Born Digital Manuscript Collections

Public libraries should be aggressively collecting the “papers” of local people who have had significant contributions to their communities. Increasingly, these aren’t paper at all, but are born digital content. For example: email correspondence, document archives, digital photograph collections. I think that librarians and archivists know, in theory, that this born digital content is out there, but the reality is it’s not flowing into the public library/archive. How can we change this? Efforts such as Personal Digital Archiving are important for two reasons: they help set up the right conditions for born digital collections to be donated, and they also make professionals think about how they would like to receive materials so that they are easier to process. Think more things like AIMS, training and tooling for both professionals and citizens.


It’s not unusual for archives and special collections to have all sorts of donor gift agreements that place restrictions on how their donated materials can be used. To some extent needing to visit the collection, request it, and not being able to leave the room with it, has mitigated some of this special-snowflakism. But when things are online things change a bit. We need to normalize these agreements so that content can flow online, and be used online in clearer ways. What if we got donors to think about Creative Commons licenses when they donated materials? How can we make sure donated material can become a usable part of the Web


We all know that things come and go on the Web. But it doesn’t need to be that way for everything on the Web. Libraries and archives have an opportunity to show how focusing on being a clearninghouse for data assets can allow for things to live persistently on the Web. Thinking about our URLs as identifiers for things we are taking care of is important. Practical strategies for achieving that are possible, and repeatable. What if public libraries were safe harbors for local content on the World Wide Web? This might sound hard to do, but I think it’s not as hard as people think.


As libraries/archives make more local content available publicly on the Web it becomes important to track how this content is accessed and used online. Quick wins like Web analytics tools (Google Analytics) for seeing what is being accessed and from where. Seeing how content is cited in social media applications like Facebook, Twitter, Pinterest and Wikipedia is important for reporting on the value of online collections. But encouraging professionals to use this information to become part of the conversations is equally important. Good metrics are also essential for collection development purposes, seeing what content is of interest, and what is not.

Inside Out Libraries

So, no I don’t think public libraries need a new open source Overdrive. The ebook market will likely continue to take care of itself. I also am not really convinced we need some overarching organization like the Digital Public Library of America to serve as a single point of failure when the funding runs dry. We need distributed strategies for documenting our local communities, so that this information can take its rightful place on the Web, and be picked up by Google so that people can find it when they are on the other side of the world. Things will definitely keep changing, but I think libraries and archives need to invest in the Web as an enduring delivery platform for information.

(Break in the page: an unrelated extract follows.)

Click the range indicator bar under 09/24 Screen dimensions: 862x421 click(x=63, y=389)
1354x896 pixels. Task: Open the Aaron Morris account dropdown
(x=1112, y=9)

I’ve never been before but I was so excited to read the call for the European Library Automation Group (ELAG) this year.

The theme of this year’s conference is ‘The INSIDE-OUT Library’. This theme was chosen at last year’s conference, because we concluded:

  • Libraries have been focusing on bringing the world to their users. Now information is globally available.
  • Libraries have been producing metadata for the same publications in parallel. Now they are faced with deduplicating redundancy.
  • Libraries have been selecting things for their users. Now the users select things themselves.
  • Libraries have been supporting users by indexing things locally. Now everything is being indexed in global, shared indexes.

Instead of being an OUTSIDE-IN library, libraries should try and stay relevant by shifting their paradigm 180 degrees. Instead of only helping users to find what is available globally, they should also focus on making local collections and production available to the world. Instead of doing the same thing everywhere, libraries should focus on making unique information accessible. Instead of focusing on information trapped in publications, libraries should try and give the world new views on knowledge.

This blog post is really just a somewhat shabby rephrasing of that call. Maybe IFLA could use some of the folks on the ELAG program commmittee at their next meeting about the future of public libraries? Hopefully 2013 will be a year I can make it to ELAG.

I expect public libraries will continue to exist, but there isn’t going to be some magical technical solution to their problems. Their future will be forged by each local relationship they make, which leads to them better documenting their place on the Web. We may not call these places public libraries at first, but that’s what they will be.

linkrot: use your illusion

Mike Giarlo wrote a bit last week about the issues of citing datasets on the Web with Digital Object Identifiers (DOI). It’s a really nice, concise characterization of why libraries and publishers have promoted and used the DOI, and indirect identifiers more generally. Mike defines indirect identifiers as

… identifiers that point at and resolve to other identifiers.

I might be reading between the lines a bit, but I think Mike is specifically talking about any identifier that has some documented or ad-hoc mechanism for turning it into a Web identifier, or URL. A quick look at the Wikipedia identifier category yields lots of these, many of which (but not all) can be expressed as a URI.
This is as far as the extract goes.